In the bootstrap, we draw n observation with replacement from the oringinal data to create a bootstrap sample or resample. Then, we can calculate the mean for this resample. By repeating this process more times, we can get a good approximation of the mean sampling distribution.
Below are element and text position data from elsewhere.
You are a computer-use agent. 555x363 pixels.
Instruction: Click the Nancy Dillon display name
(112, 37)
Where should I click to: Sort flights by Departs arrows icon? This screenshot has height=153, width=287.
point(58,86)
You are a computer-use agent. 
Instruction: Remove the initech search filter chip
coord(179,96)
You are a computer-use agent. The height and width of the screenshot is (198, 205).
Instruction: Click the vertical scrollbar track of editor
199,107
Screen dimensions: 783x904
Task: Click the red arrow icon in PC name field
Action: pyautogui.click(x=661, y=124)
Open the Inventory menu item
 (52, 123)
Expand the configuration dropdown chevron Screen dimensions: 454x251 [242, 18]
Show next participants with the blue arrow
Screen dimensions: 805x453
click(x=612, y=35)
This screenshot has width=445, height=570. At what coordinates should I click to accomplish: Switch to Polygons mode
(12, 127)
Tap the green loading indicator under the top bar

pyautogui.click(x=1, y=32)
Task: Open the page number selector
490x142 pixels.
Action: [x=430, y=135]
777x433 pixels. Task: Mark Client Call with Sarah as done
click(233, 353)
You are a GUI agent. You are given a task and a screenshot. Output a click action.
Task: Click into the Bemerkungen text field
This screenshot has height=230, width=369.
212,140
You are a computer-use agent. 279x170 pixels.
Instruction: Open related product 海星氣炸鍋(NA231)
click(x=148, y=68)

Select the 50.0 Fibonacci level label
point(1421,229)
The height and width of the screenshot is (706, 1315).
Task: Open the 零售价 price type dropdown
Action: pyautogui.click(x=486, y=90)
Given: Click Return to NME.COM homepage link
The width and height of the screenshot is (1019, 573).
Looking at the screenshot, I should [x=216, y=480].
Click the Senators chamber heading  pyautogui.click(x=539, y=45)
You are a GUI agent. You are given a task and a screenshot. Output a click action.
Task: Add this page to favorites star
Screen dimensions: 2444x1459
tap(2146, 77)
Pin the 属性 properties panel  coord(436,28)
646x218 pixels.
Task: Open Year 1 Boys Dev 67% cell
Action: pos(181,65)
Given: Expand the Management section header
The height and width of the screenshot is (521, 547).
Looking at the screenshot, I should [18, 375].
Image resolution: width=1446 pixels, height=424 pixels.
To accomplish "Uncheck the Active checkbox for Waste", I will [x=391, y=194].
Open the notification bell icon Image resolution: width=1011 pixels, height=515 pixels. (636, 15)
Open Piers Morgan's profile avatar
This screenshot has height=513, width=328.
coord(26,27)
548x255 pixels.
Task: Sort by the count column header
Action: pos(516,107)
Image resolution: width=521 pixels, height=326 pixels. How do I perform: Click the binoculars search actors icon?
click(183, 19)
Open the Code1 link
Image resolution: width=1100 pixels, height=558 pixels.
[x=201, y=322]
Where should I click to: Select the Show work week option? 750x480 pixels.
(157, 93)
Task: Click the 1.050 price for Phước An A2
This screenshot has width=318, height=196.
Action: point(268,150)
def meanBootStrap (X, numberb):
x = [0] * numberb
for i in range (numberb):
sample = [X[j]
for j in np.random.randint(len(X), size = len(X)
]
x[i] = np.mean(sample)
return x
m = meanBootstrap(accidents, 10000)
np.mean(m)
Confidence Interval
Confidence Level | 90% | 95% | 99% | 99.9% |
---|---|---|---|---|
z Value | 1.65 | 1.96 | 2.58 | 3.291 |
A point estimate $\Theta$, is hardly to be perfect. So we want to provide a plausible range of value of the parameter. This range called confidence interval.
We care about the interval and the plausibility .
If the point estimate follow the normal model with standard error SE, then a confidence interval for the population parameter is $$\Theta \pm z \times SE$$
Confidence Level | 90% | 95% | 99% | 99.9% |
---|---|---|---|---|
z Value | 1.65 | 1.96 | 2.58 | 3.291 |
Use bootstrapping to calculate the 95% confidence interval
m= meanBootstrap(accidents, 10000)
sampleMean = np.mean(m)
sampleSe = np.std(m)
# Confidence Interval
ci = [np.percentile(m, 2.5), np.precentile(m, 97.5)]
95% confidence means:
In 95% of the cases, when I compute the 95% confidence interval from this sample, the true mean of the population will fall within the interval define by the bounds: $\pm1.96\times SE$
Hypothesis Testing
Two kinds of hypotheses:
- $H_0$: Two distribution is the same. Null hypothesis
- $H_1$: Two distribution is different. Alternative hypothesis
n = len(counts2013)
mean = counts2013.mean()
s = counts2013.std()
ci = [ mean - s*1.96/np.sqrt(n), mean + s*1.96/np.sqrt()]
Interpretation of CI Test
The result canbe reject, or refuse to reject.
if we use a 95% confidence interval to test a problem where the null hypothesis is true, we will make an error whenever the point estimate is at least $1.96\sigma$ away from the population parameter. This hapen about 5% of the time.